● TASK DIRECTIONS
Give back each line of the records below word for word, but leave the pictures out.

(Collected data)
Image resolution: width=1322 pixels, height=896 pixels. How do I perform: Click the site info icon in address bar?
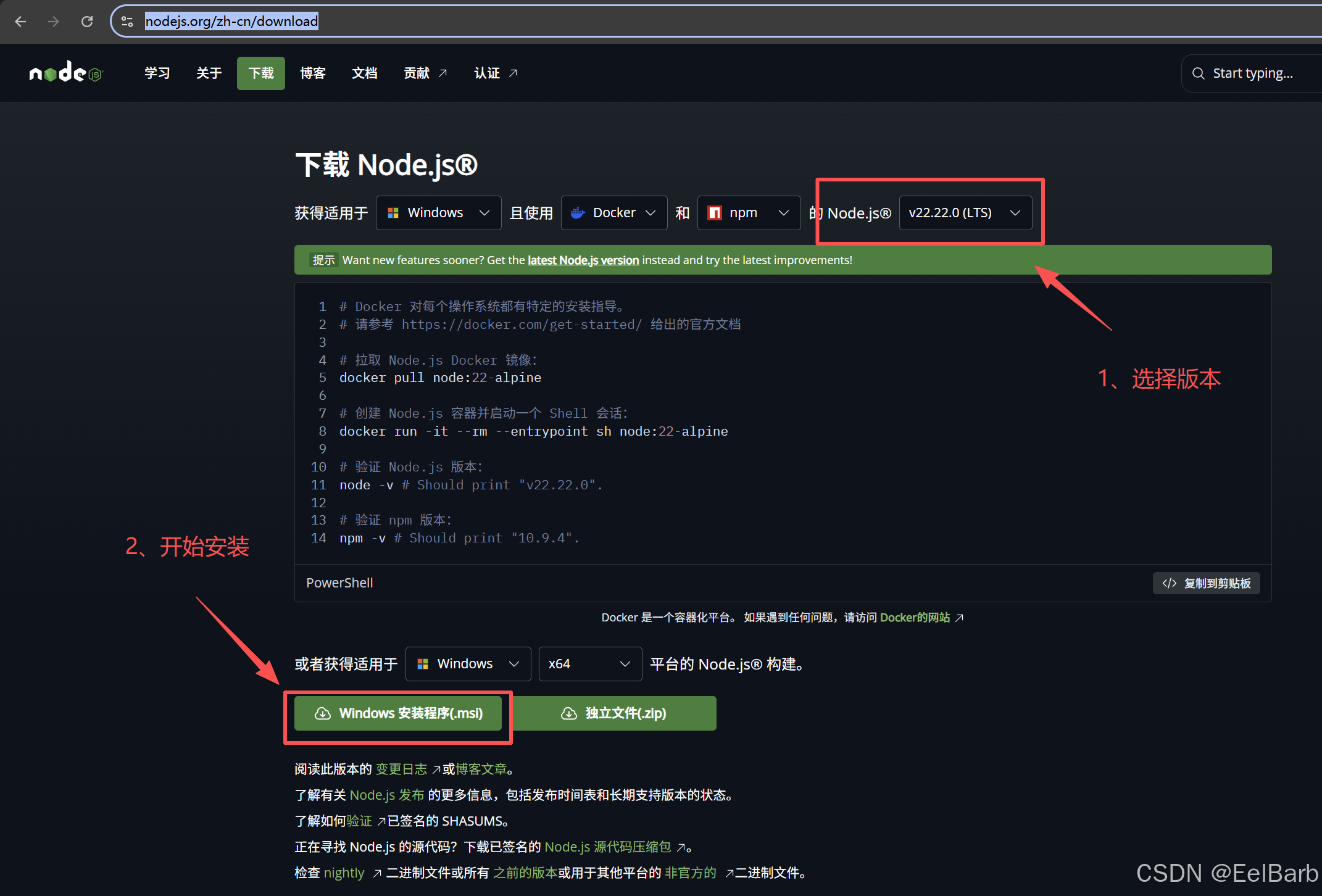click(127, 22)
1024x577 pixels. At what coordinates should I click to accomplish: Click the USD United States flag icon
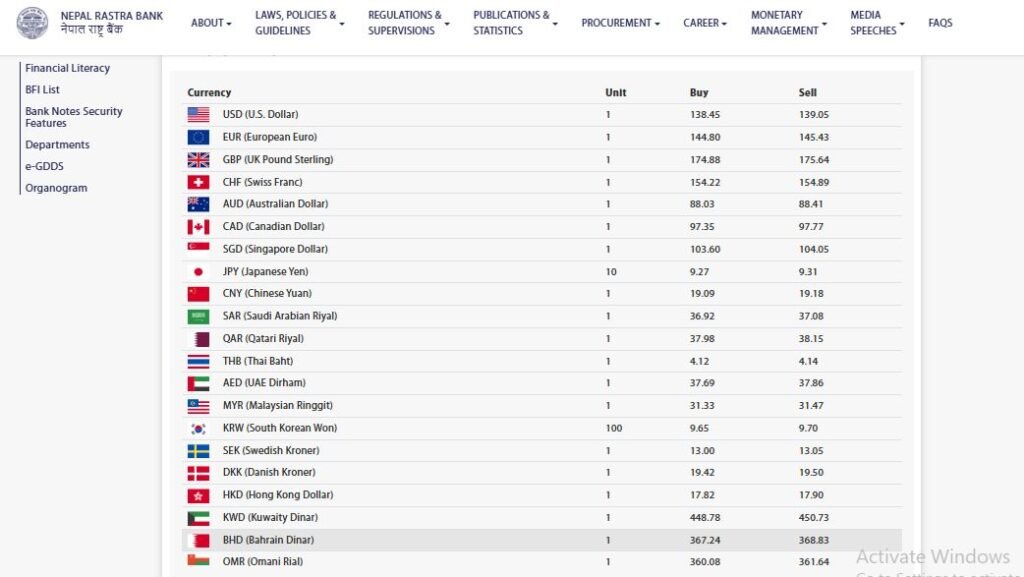[x=198, y=115]
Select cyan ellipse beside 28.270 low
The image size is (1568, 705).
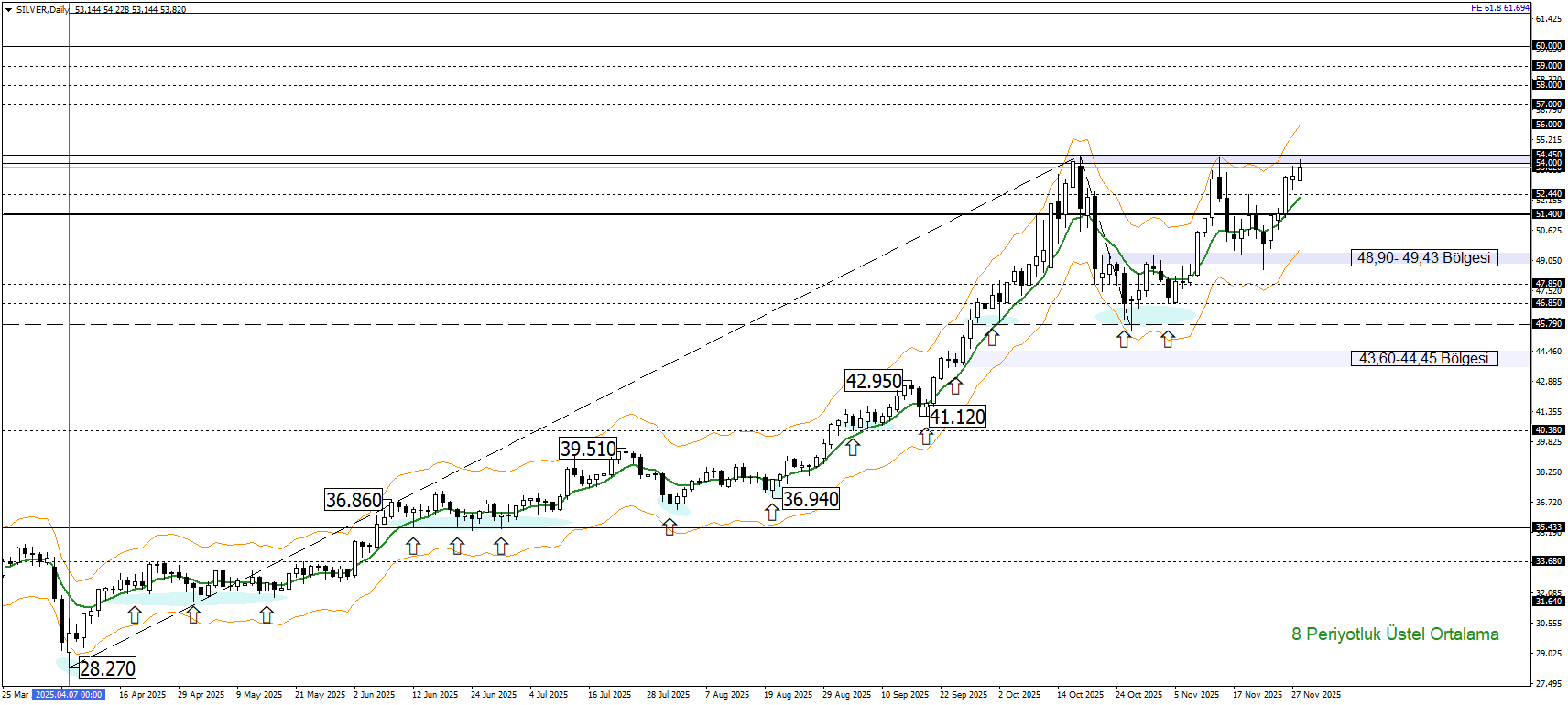(x=64, y=663)
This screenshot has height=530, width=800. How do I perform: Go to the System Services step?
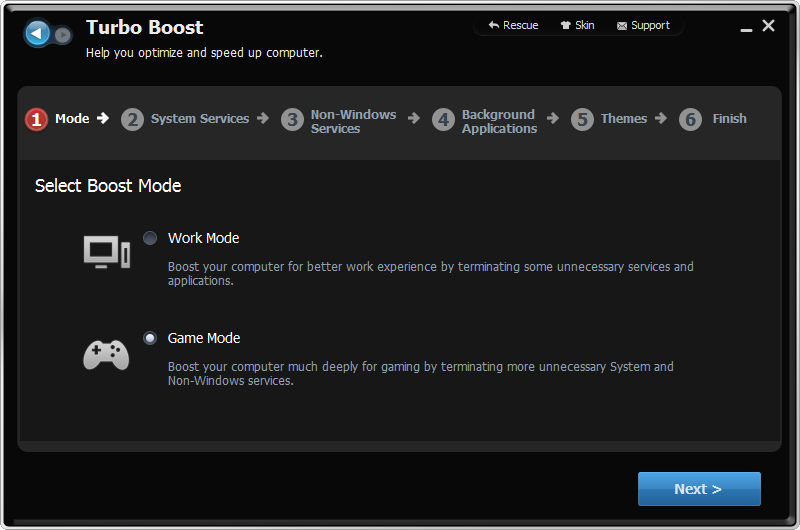(199, 119)
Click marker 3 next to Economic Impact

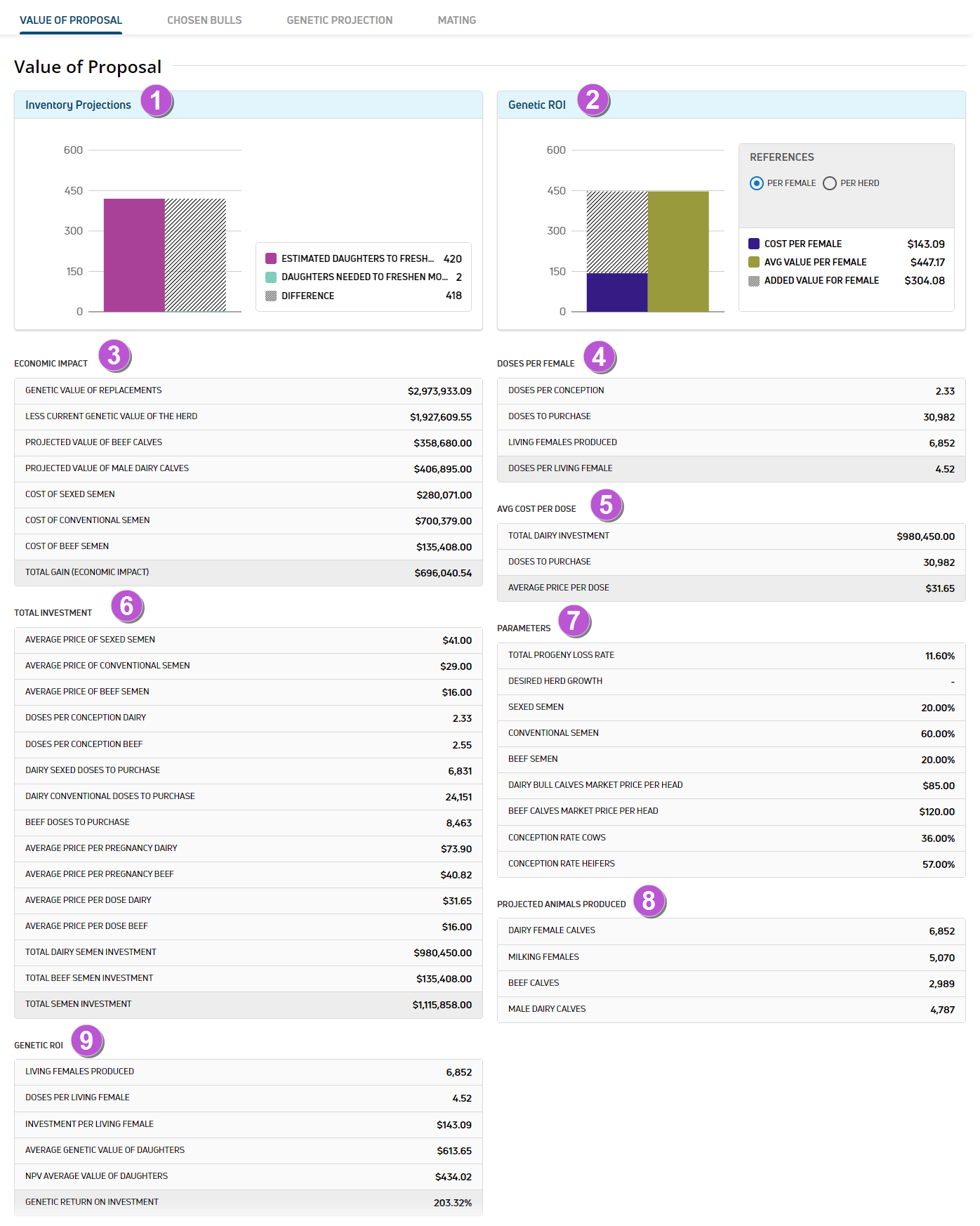tap(114, 355)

● OUTPUT OF THE TASK
Image resolution: width=1322 pixels, height=896 pixels. How do I perform: Click the site info icon in address bar?
click(127, 22)
1024x577 pixels. At what coordinates should I click to accomplish: Click the USD United States flag icon
[x=198, y=115]
Select cyan ellipse beside 28.270 low
The image size is (1568, 705).
(x=64, y=663)
This screenshot has height=530, width=800. How do I perform: Go to the System Services step?
(199, 119)
Click marker 3 next to Economic Impact

tap(114, 355)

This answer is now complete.